Description
Search before asking
- I searched the issues and found no similar issues.
Ray Component
Ray Core
What happened + What you expected to happen
Currently, Ray's error handling is as follow;
- If any remote call fails, the returned object ref will contain an exception
- If returned obj is not caught by ray.get, and it goes out of scope, it prints the error message to the caller
- If returned obj is caught, it raises an exception.
Note that in the past, we handled it by "always logging exceptions to log files". But we removed this feature so that we can have better error handling model (we don't want to print errors before ray.get is called).
The problem is this model doesn't go well with detached actor.
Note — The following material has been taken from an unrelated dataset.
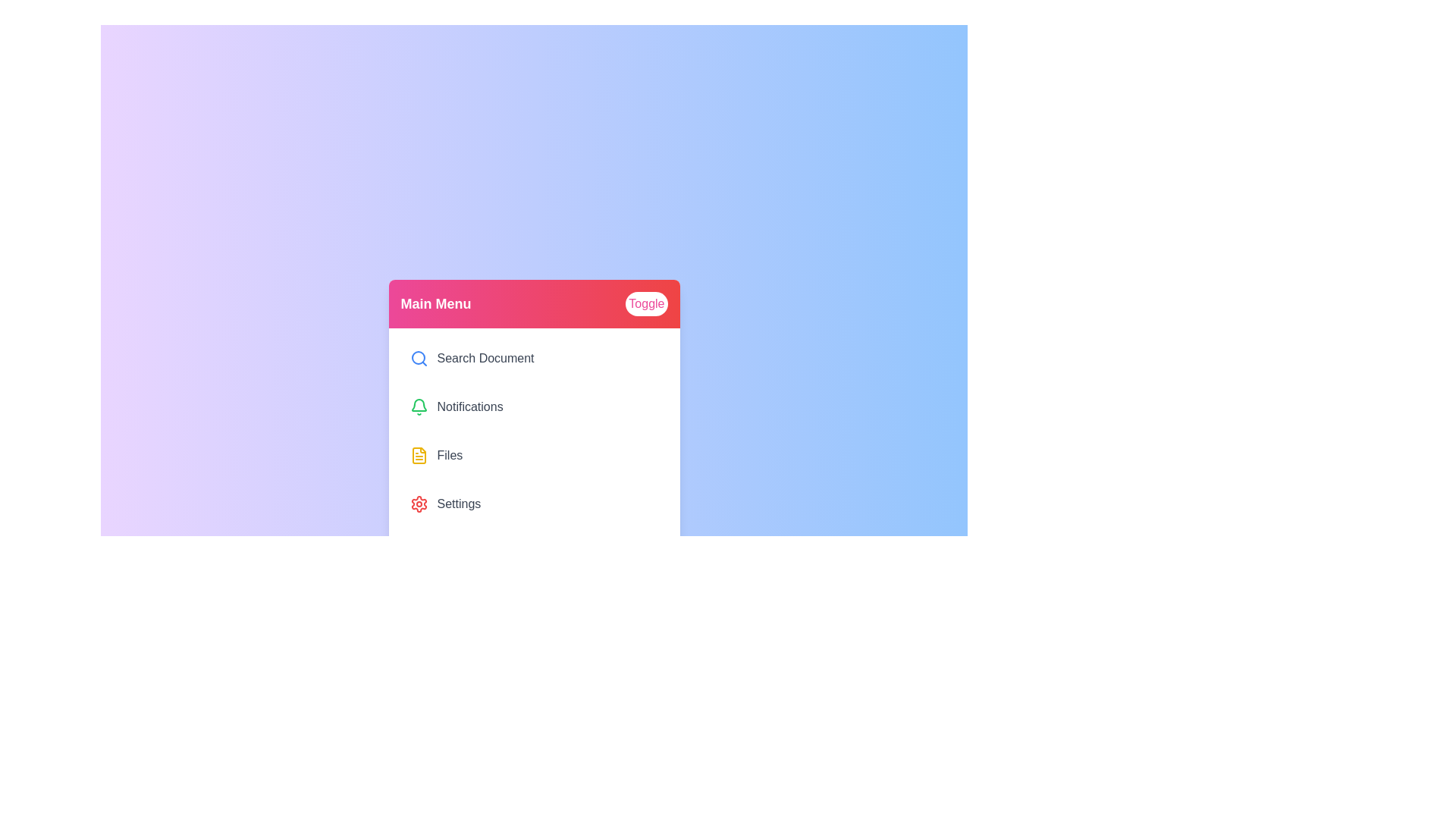 The width and height of the screenshot is (1456, 819). What do you see at coordinates (534, 504) in the screenshot?
I see `the menu item labeled Settings` at bounding box center [534, 504].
For example;
- Create a detached actor
- Detached actor raises an exception in its method
- And the driver exits before the method raises an exception
In this case, detached actors will raise an exception, but there's no way to know this because the exceptions are not logged. From user perspective, it looks like everything went well, but in the real world, the actor method has failed. I think this can be problematic in some detached actor based workloads especially when detached actors are used for "services" like appliations.
Versions / Dependencies
master
Reproduction script
import ray
ray.init("auto")
@ray.remote
class A:
def r(self):
pass
def s(self):
import time
time.sleep(10)
raise ValueError("abc")
a = A.options(lifetime="detached").remote()
ray.get(a.r.remote())
a.s.remote()
import time
time.sleep(2)
And then after 10 seconds, detached actor's s fails with ValueError, but there's no way to know this because it is not logged.
Anything else
No response
Are you willing to submit a PR?
- Yes I am willing to submit a PR!